Category Errors and GDP Fetishism: Lessons from the 2008 Crisis
Equating GDP with quality of life is a category error. GDP sums up the market value of goods, while well-being is a complex interplay of material conditions and a subjective sense of purpose. Prof. Elżbieta Mączyńska warns against GDP fetishism, which leads to a "bulimic model": constant consumption on credit that destroys social structures and the planet.
This pathology was exposed by the 2008 crisis. Growth indicators failed to warn of systemic risk and, after the crash, were used to legitimize austerity policies that ignored the destruction of human capital. Three logical solutions emerge from this aporia: acknowledging that the state protects only elites, manipulating the definition of prosperity, or—as promoted by the Beyond GDP agenda—rejecting GDP as a sufficient measure of success in favor of multidimensional indicators.
The HLEG Dashboard and the Three Pillars of Modern Statistics
The OECD High-Level Expert Group (HLEG) proposes replacing the economy's "single thermometer" with a dashboard of indicators. The new structure of public statistics rests on three pillars: current well-being, inequalities (both vertical and horizontal), and sustainable development. A key role is played by subjective well-being (SWB), measured through life evaluation, daily emotions, and eudaimonia (a sense of purpose).

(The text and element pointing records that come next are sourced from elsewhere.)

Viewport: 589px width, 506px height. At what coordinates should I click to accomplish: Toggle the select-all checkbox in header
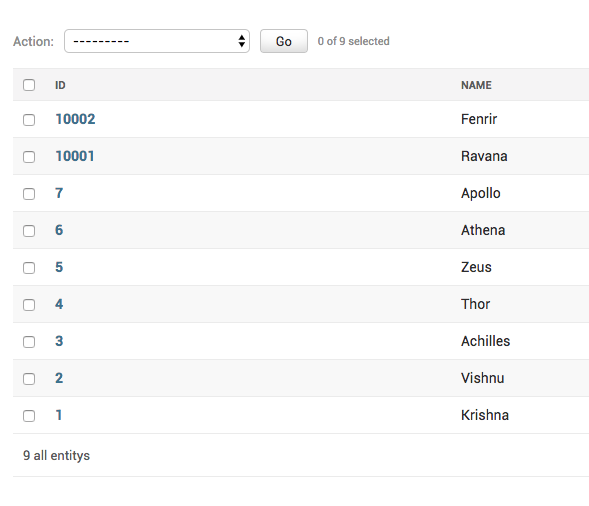click(29, 85)
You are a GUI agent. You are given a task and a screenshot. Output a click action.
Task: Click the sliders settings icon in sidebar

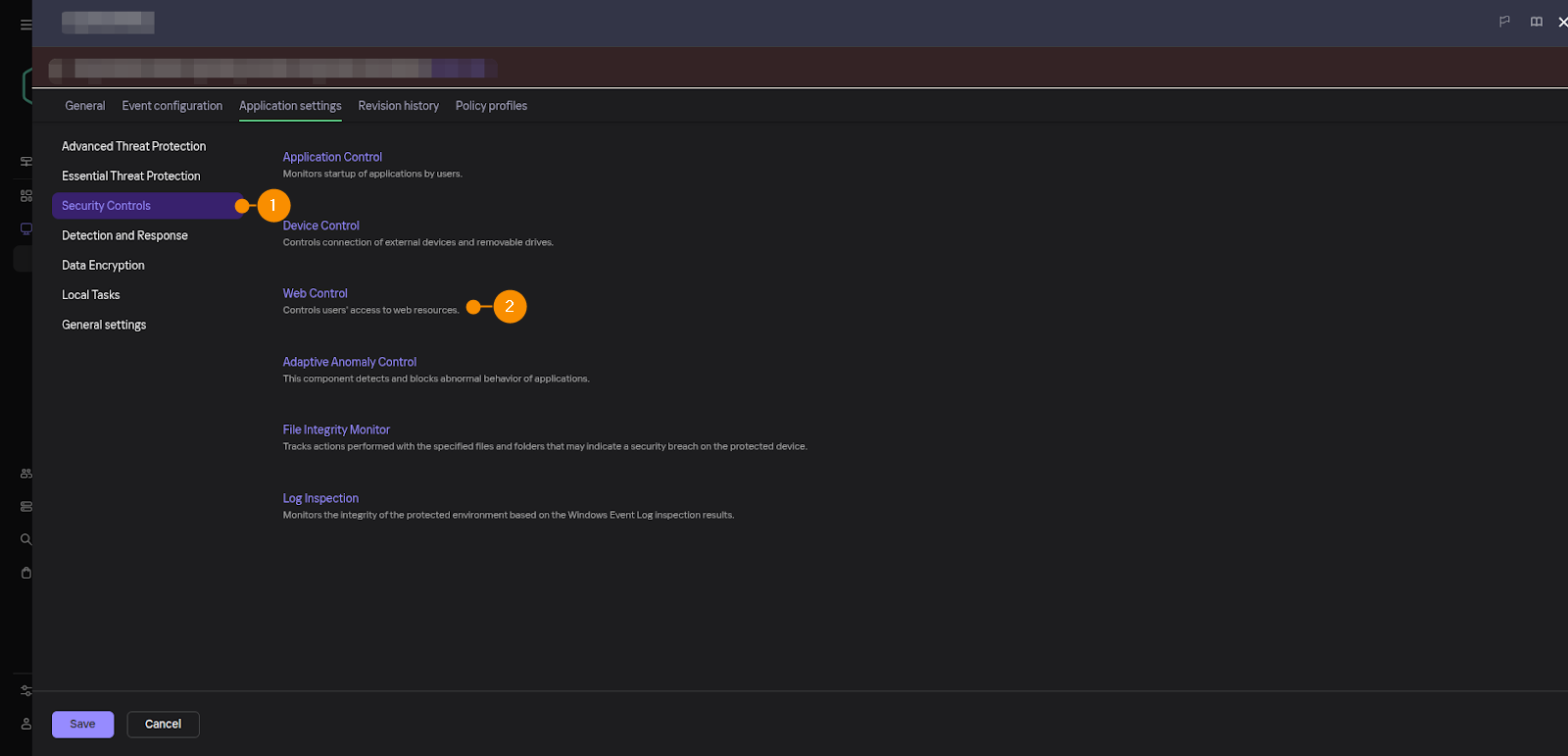(26, 690)
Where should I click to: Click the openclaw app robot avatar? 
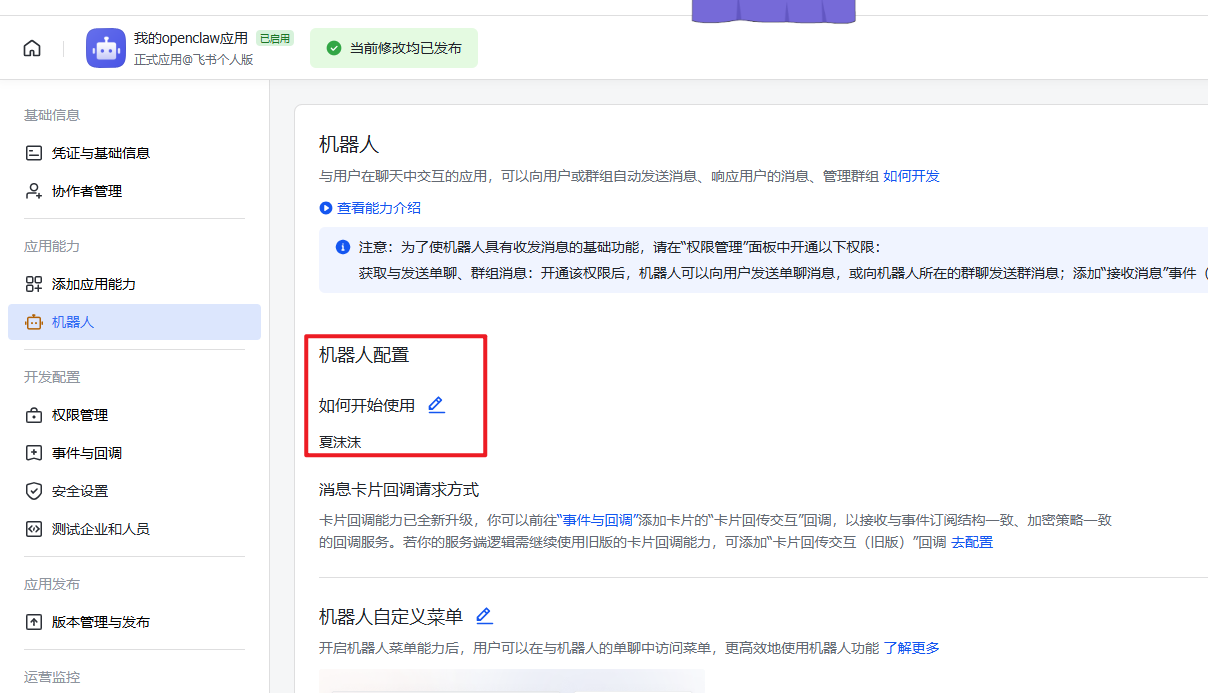coord(106,48)
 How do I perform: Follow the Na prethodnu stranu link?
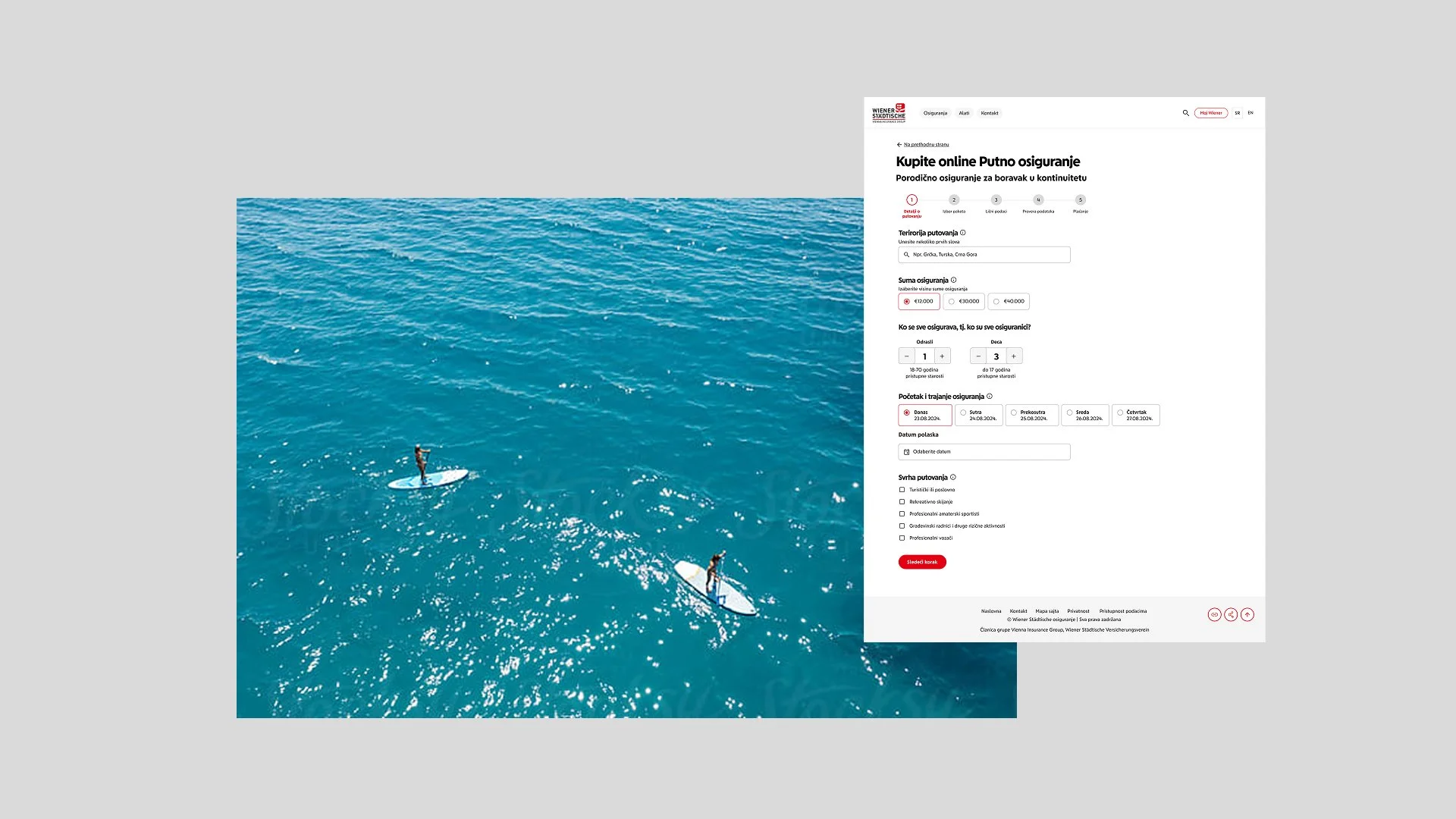pos(925,144)
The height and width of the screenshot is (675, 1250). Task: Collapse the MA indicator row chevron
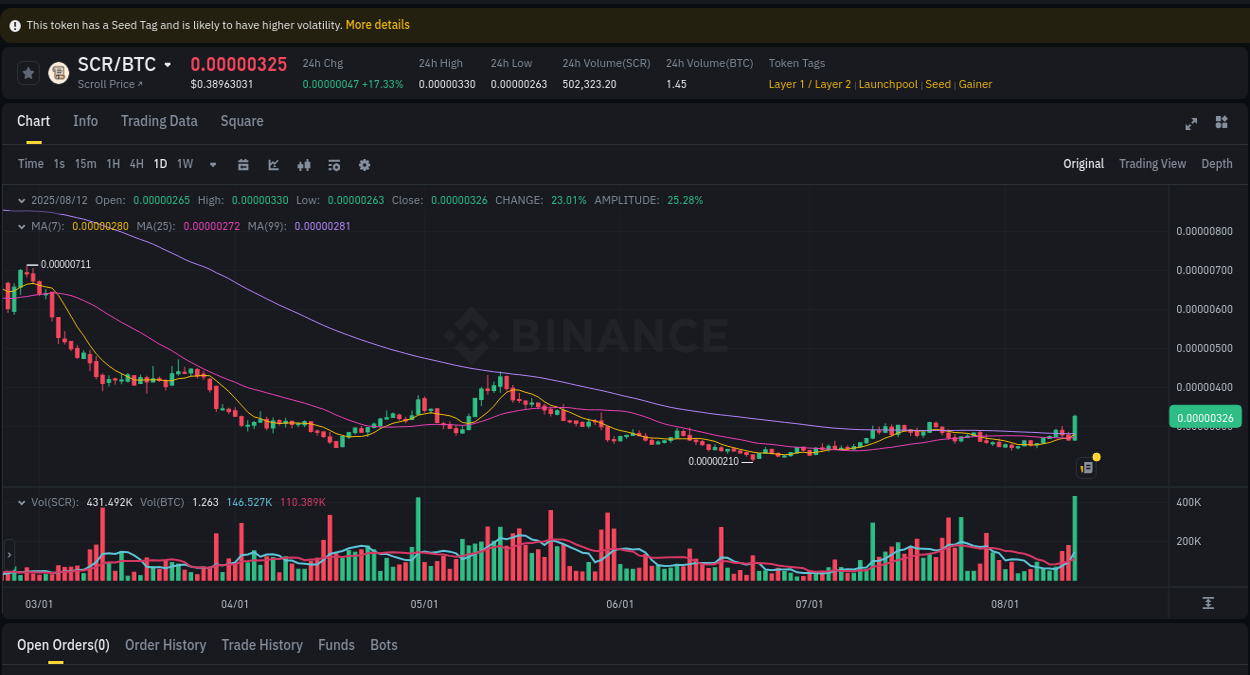coord(20,226)
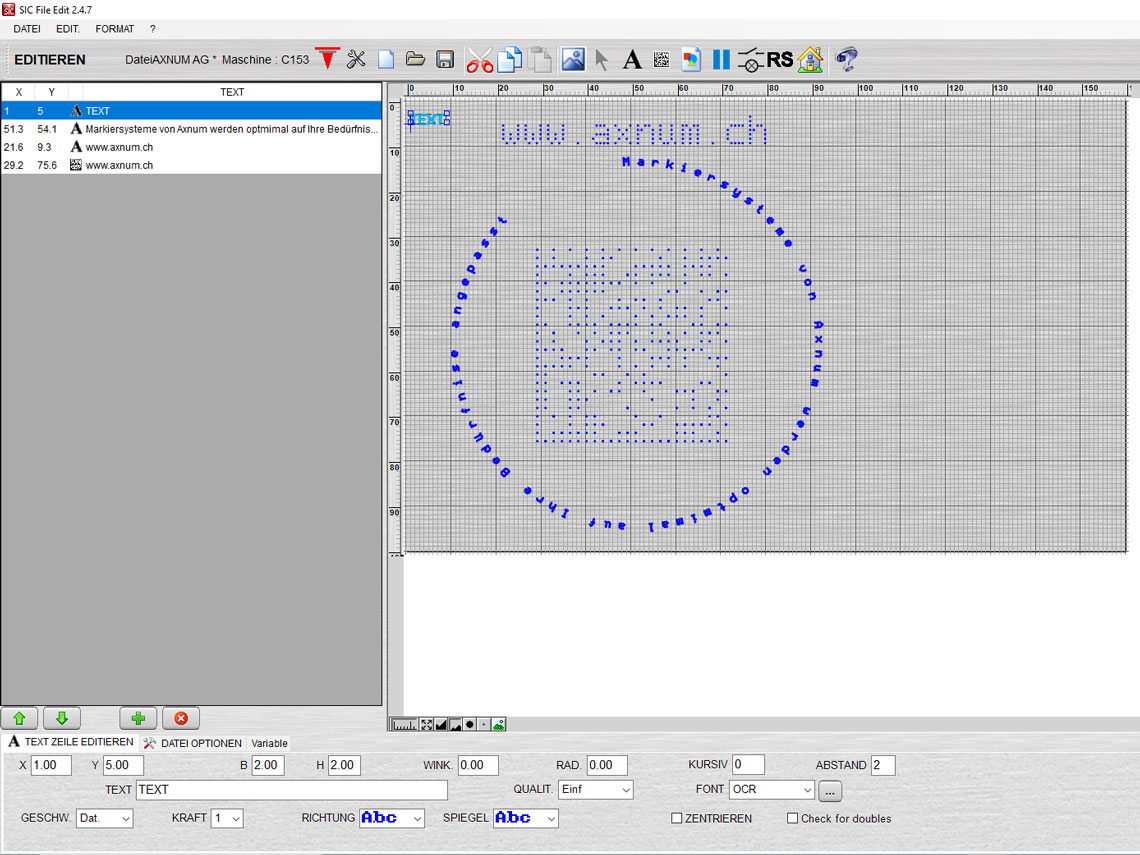Screen dimensions: 1140x855
Task: Enable the ZENTRIEREN checkbox
Action: pyautogui.click(x=677, y=818)
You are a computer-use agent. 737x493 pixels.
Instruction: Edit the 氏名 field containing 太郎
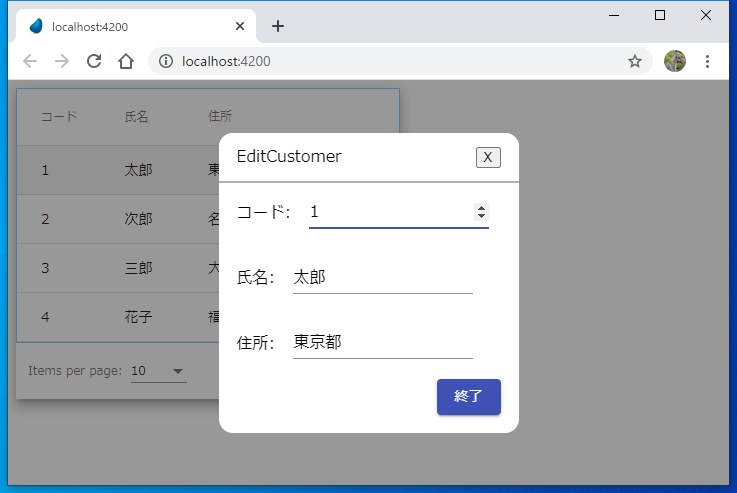click(382, 278)
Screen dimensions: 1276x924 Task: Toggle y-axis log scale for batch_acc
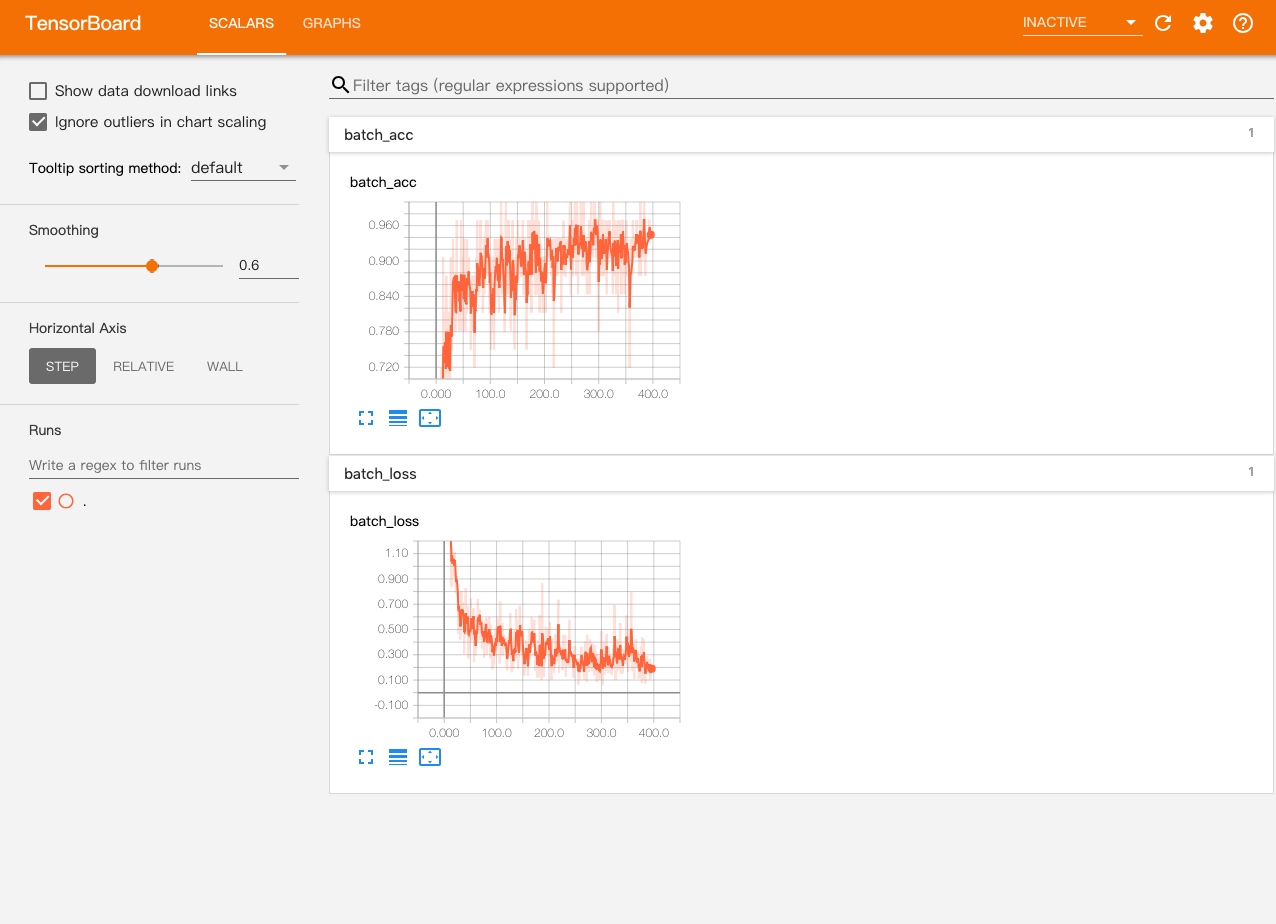pyautogui.click(x=398, y=418)
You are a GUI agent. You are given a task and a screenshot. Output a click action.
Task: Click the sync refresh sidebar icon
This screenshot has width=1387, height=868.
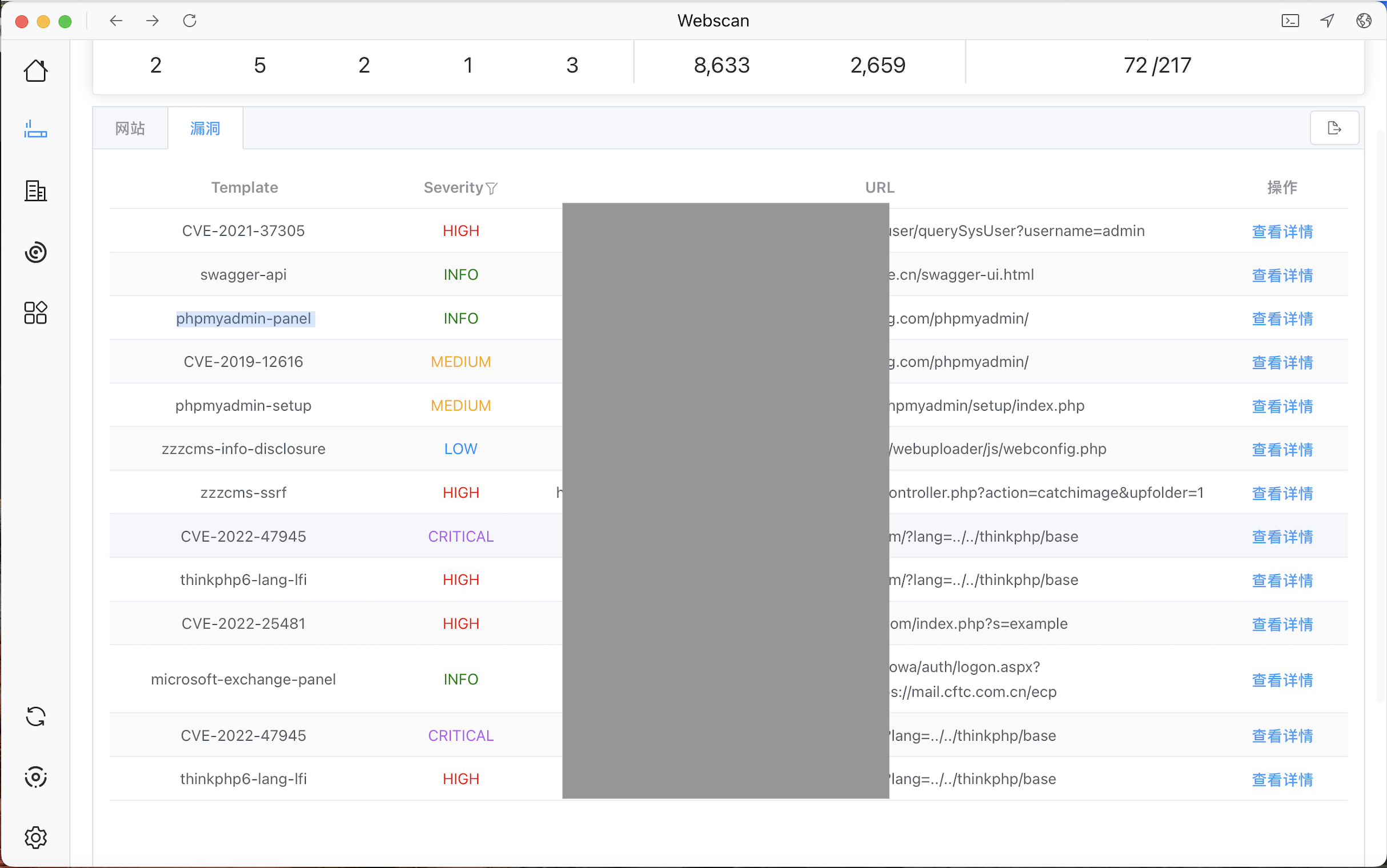(35, 717)
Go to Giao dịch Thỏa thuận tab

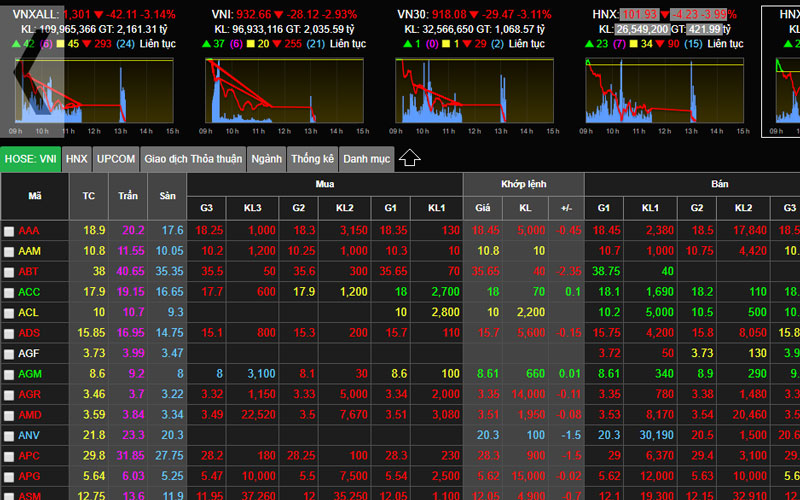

These indicators capture phenomena invisible to GDP. Unemployment is a prime example: its tragedy lies not just in lost income, but primarily in the blow to status and social ties, which cash transfers alone cannot compensate for. Regional analyses debunk the naivety of GDP: in the US, growth coexists with stagnant median wages; in Arab countries, high GDP masked the freedom deficits that led to the Arab Spring; meanwhile, Europe is beginning to institutionalize well-being measures in budgetary documents.
Artificial Intelligence and Global Business in the Age of the Climate Crisis
Artificial intelligence is redefining how we measure progress. It can either reinforce the fetishization of numbers by optimizing corporate efficiency or become the infrastructure for GDP 5.0—real-time indicators monitoring natural capital and social sentiment. Global business is already responding to these shifts by implementing ESG reporting and social impact metrics, treating them as essential risk management tools in an unstable world.
However, there is a risk of the technocratic colonization of the "lifeworld," where every emotion becomes a statistical variable to be managed. To avoid this, the well-being agenda must be inextricably linked to democratic debate. In the face of the climate crisis, prophetic rationality dictates that the harmonious development of the economic, social, and ecological spheres be recognized as a hard condition for the survival of civilization.
Summary
Moving away from the dictatorship of a single number toward a dashboard of well-being indicators is a historical necessity. Yet, in the pursuit of optimizing metrics, will we lose what is most precious—authentic experience and freedom of choice? Can algorithms measure the meaning of life, or are we destined for subjective assessments that elude statistics? Perhaps the key is not perfect measurement, but constant reflection on what truly defines our collective progress.